DIRECTIONS: Exact copies of the lines from the one with "This screenshot has width=2576, height=1374." through the last line of the entries, and no pictures, make up the answer.

-.-.-

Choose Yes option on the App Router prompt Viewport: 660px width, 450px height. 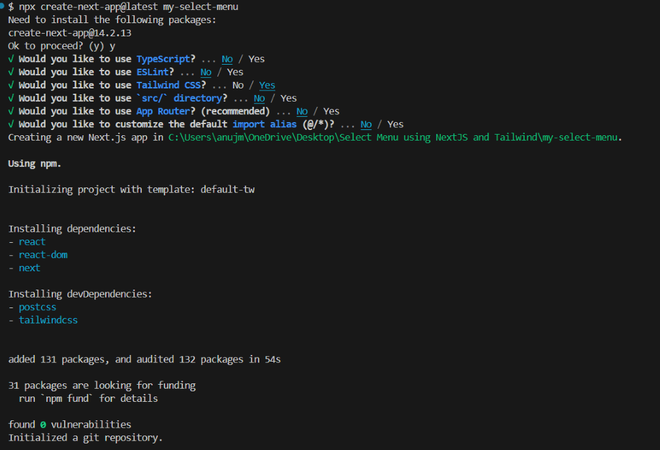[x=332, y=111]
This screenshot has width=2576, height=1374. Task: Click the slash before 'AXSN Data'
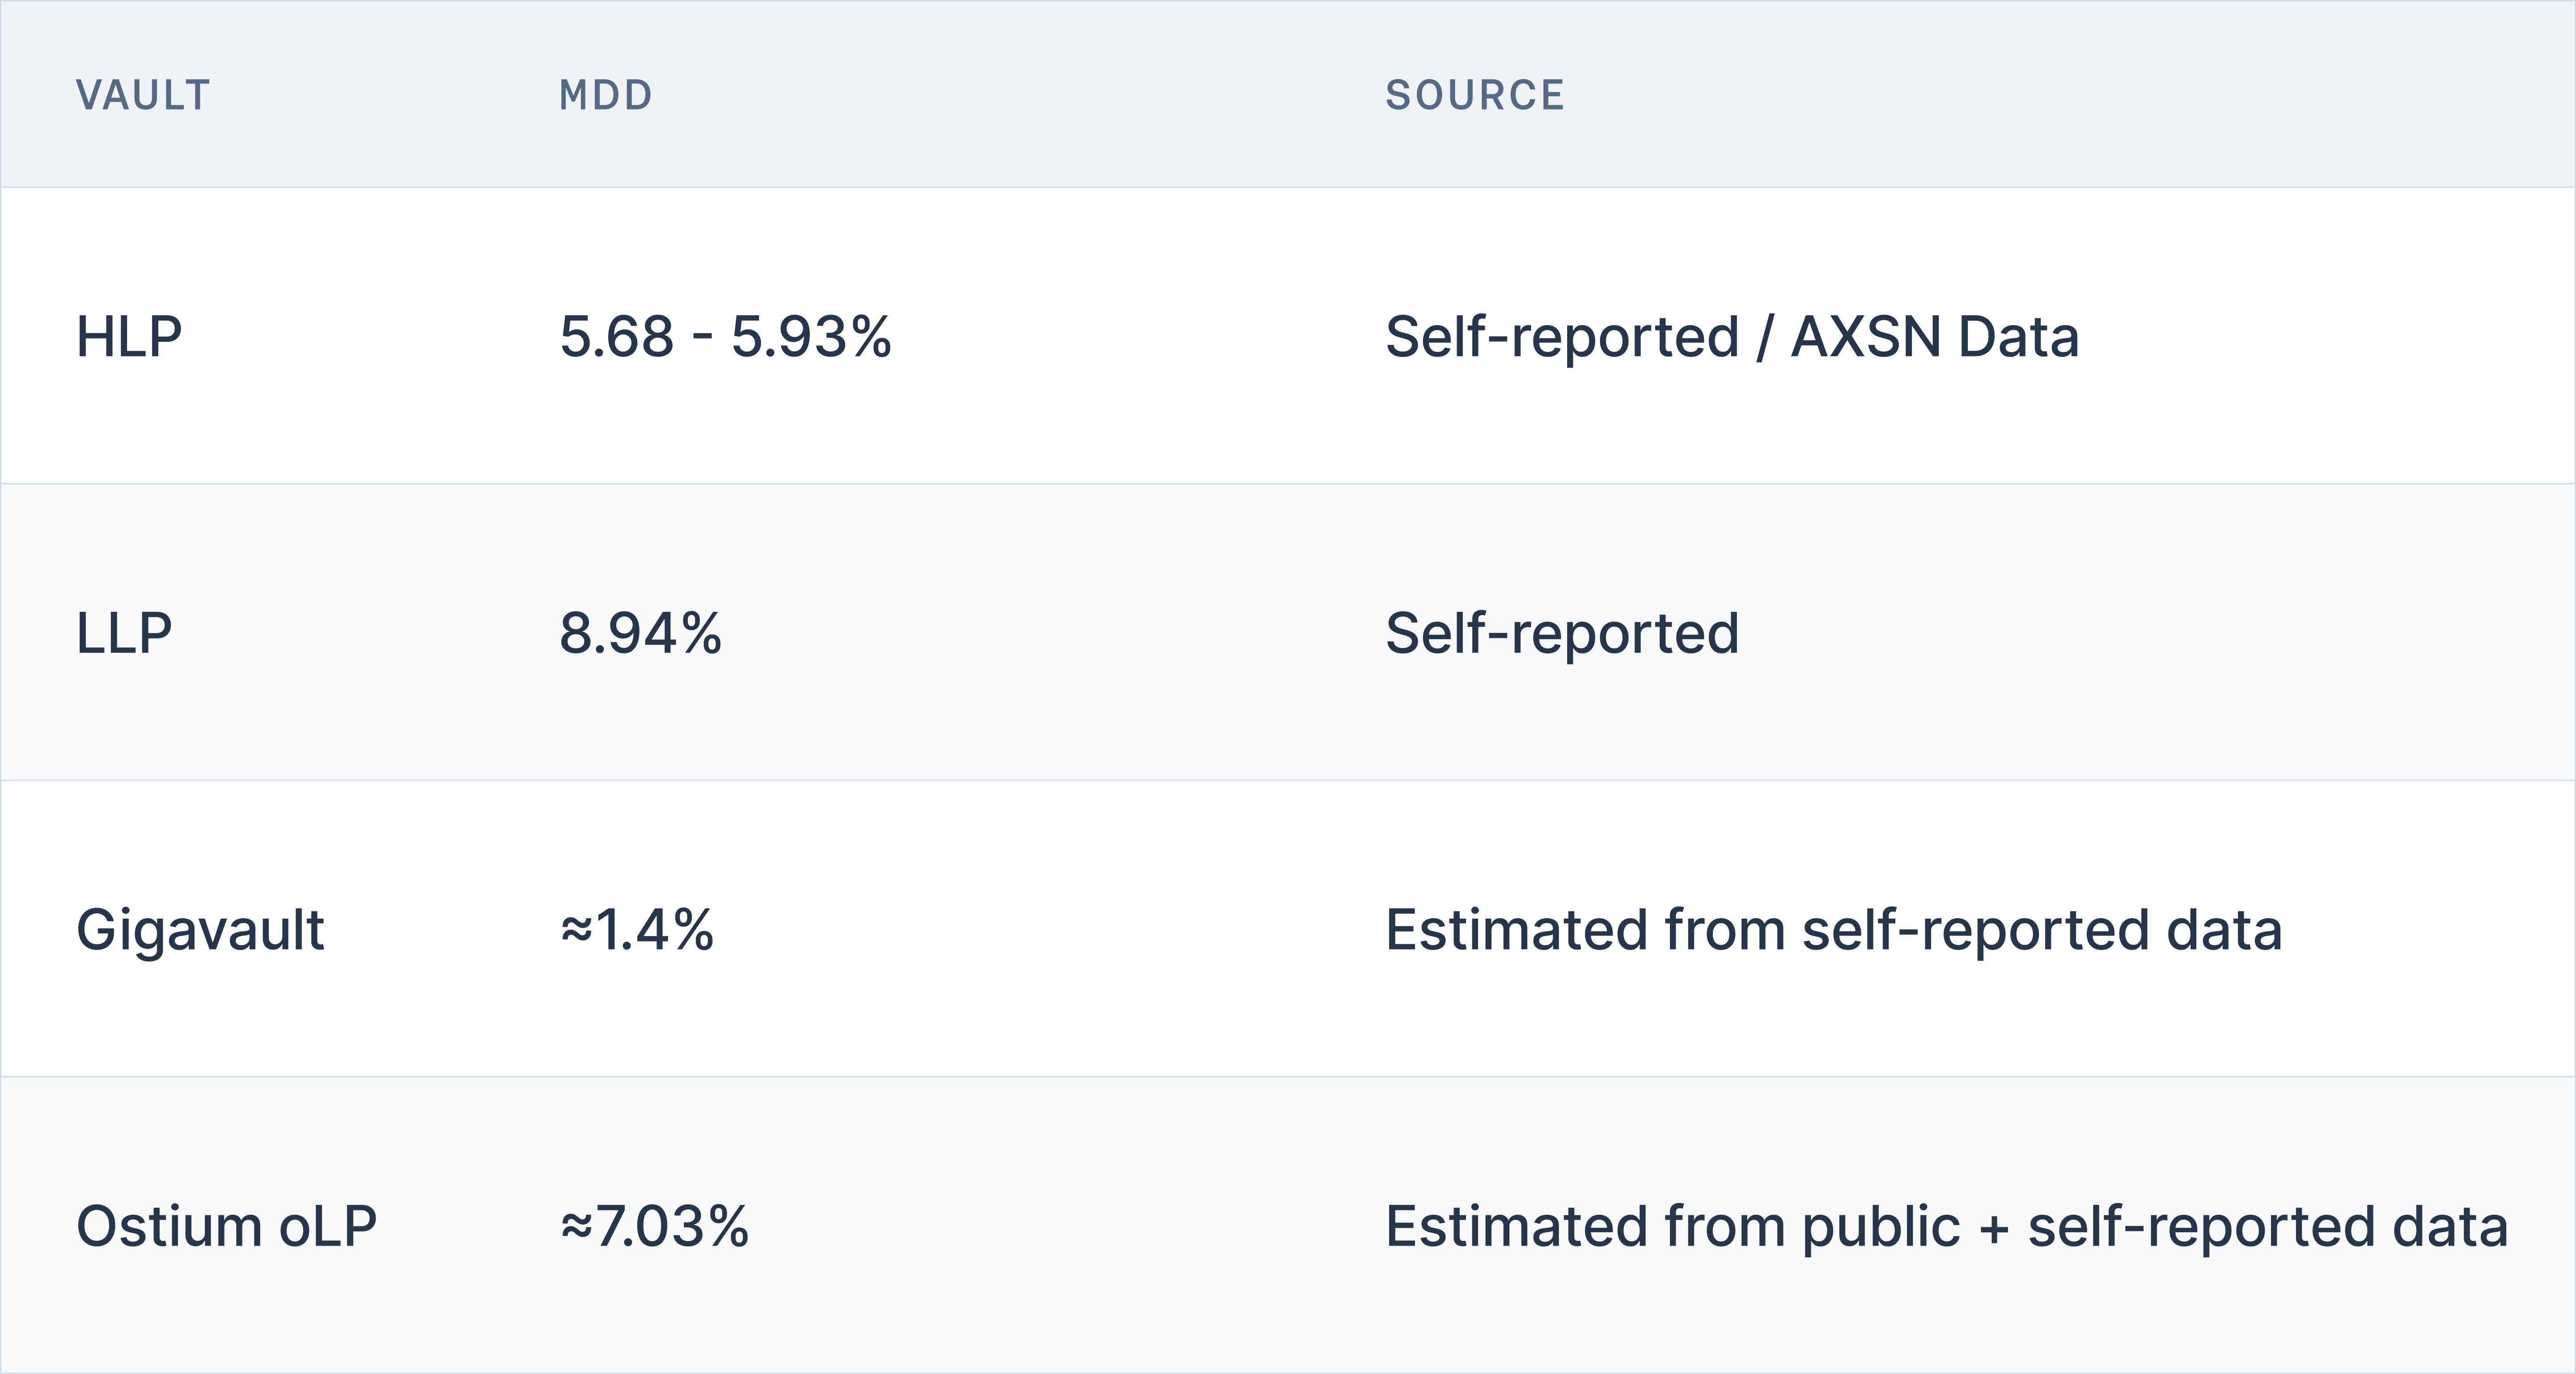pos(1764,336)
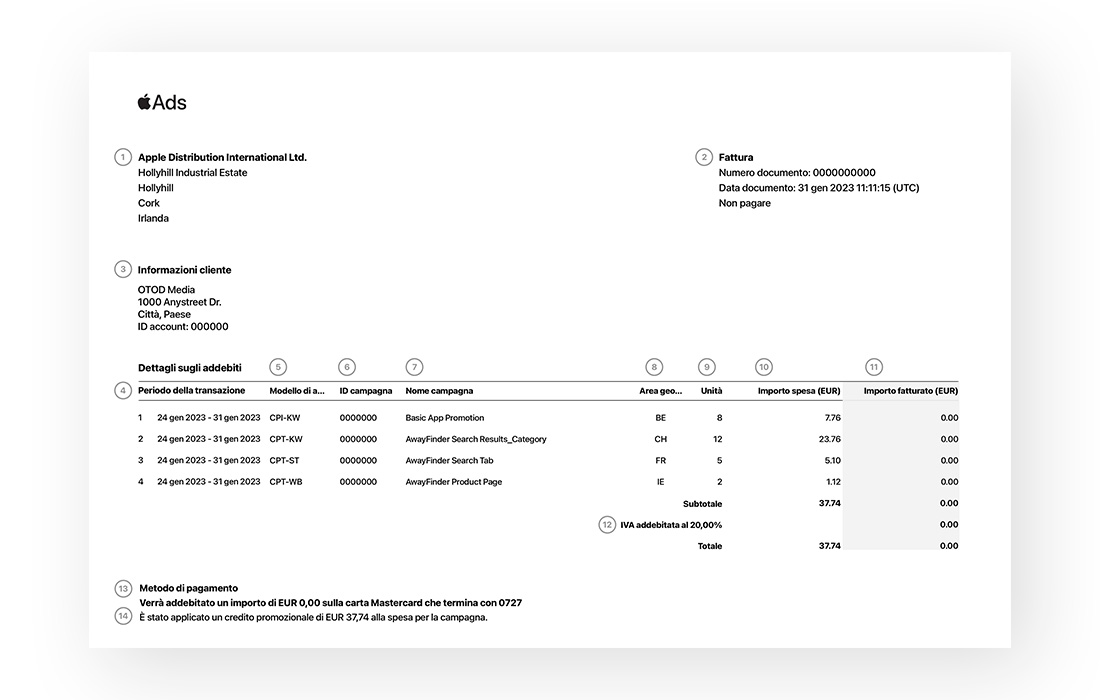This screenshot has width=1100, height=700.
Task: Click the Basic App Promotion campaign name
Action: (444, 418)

-.-.-

RESULT BELOW:
This screenshot has width=2576, height=1374. Task: Click the slash before 'AXSN Data'
pos(1764,336)
This screenshot has width=1100, height=700.
Task: Click the Basic App Promotion campaign name
Action: (444, 418)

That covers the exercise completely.